Copy the lines of the records verbatim, beginning at the line that contains "Identify the location of radio-label: Search" and stopping after the line that contains "(248, 203).".
==============================
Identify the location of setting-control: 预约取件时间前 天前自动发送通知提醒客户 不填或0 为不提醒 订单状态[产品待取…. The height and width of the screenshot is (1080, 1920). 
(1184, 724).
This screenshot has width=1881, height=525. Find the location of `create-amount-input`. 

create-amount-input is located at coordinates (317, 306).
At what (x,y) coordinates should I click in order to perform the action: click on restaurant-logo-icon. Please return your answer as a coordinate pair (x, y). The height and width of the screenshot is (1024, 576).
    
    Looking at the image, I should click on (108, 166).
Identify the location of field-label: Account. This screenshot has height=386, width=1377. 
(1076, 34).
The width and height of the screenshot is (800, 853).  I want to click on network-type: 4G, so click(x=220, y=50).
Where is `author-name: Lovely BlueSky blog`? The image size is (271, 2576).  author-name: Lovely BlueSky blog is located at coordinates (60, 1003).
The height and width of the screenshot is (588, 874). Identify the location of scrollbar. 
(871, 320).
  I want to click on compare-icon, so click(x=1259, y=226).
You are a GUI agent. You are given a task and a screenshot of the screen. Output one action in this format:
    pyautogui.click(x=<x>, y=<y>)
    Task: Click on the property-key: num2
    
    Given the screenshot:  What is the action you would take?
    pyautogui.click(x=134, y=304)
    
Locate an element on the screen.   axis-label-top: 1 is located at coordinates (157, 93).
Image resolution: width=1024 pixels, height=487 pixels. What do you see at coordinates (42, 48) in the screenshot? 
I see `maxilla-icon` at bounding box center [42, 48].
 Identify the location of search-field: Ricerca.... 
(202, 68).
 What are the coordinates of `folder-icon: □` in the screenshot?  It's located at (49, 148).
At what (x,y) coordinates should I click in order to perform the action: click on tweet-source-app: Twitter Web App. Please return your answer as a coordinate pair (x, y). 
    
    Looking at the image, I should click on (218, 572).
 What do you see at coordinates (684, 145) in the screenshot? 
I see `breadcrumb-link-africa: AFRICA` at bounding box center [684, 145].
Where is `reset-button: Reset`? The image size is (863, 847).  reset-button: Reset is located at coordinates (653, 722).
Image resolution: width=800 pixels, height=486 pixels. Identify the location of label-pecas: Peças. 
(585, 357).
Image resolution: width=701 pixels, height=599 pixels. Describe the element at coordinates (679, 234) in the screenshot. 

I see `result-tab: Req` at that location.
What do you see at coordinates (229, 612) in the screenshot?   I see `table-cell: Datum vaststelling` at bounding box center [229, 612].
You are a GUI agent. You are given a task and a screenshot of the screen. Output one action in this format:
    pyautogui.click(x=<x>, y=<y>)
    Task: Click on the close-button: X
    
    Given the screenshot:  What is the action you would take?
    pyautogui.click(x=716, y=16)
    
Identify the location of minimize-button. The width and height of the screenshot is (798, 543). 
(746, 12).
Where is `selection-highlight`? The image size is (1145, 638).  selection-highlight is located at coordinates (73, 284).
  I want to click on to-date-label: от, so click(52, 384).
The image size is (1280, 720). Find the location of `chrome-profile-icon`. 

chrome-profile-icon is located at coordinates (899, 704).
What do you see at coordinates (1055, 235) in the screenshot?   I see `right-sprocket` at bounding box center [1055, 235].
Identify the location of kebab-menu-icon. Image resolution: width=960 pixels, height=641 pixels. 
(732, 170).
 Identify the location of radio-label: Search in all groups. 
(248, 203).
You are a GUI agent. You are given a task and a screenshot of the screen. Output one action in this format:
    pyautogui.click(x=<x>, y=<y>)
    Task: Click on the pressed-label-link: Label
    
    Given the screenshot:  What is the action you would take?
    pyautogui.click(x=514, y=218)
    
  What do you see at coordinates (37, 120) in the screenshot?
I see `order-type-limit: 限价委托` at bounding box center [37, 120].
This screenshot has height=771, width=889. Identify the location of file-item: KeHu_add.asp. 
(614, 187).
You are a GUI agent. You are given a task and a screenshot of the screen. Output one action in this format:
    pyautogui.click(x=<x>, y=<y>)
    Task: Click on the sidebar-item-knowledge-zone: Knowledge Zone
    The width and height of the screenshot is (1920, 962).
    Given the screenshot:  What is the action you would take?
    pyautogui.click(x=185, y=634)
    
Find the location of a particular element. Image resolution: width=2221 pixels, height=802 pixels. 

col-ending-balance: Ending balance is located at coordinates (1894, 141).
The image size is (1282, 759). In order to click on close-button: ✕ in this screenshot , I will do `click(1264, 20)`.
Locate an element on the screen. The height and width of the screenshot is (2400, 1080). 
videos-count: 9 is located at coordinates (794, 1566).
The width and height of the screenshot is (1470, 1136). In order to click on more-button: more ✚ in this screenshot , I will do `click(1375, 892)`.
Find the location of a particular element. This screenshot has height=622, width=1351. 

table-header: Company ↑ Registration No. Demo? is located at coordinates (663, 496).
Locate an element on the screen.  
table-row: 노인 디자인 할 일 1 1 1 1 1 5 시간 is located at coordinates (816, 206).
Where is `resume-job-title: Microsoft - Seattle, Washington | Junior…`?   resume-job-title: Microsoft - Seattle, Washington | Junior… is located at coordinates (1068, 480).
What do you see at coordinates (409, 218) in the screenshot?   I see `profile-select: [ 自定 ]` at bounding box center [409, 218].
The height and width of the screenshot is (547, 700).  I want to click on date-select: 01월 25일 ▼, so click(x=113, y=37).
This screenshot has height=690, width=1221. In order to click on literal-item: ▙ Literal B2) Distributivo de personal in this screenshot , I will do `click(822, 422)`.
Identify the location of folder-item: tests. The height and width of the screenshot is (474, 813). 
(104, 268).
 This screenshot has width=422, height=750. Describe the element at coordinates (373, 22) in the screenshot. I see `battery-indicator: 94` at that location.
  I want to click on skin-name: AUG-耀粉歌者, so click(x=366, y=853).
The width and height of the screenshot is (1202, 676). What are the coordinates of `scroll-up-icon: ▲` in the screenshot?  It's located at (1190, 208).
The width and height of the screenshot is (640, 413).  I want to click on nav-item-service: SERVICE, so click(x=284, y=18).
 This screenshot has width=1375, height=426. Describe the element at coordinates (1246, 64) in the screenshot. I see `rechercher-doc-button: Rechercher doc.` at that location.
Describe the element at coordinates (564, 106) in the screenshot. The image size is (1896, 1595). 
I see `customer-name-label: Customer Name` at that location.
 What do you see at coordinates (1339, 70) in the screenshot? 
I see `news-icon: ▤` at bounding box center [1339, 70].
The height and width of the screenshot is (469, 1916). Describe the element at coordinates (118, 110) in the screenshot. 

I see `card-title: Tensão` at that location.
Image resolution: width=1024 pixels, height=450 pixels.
==============================
SOLUTION TO THE PROBLEM:
 Identify the location of radio-label: Search in all groups. 
(248, 203).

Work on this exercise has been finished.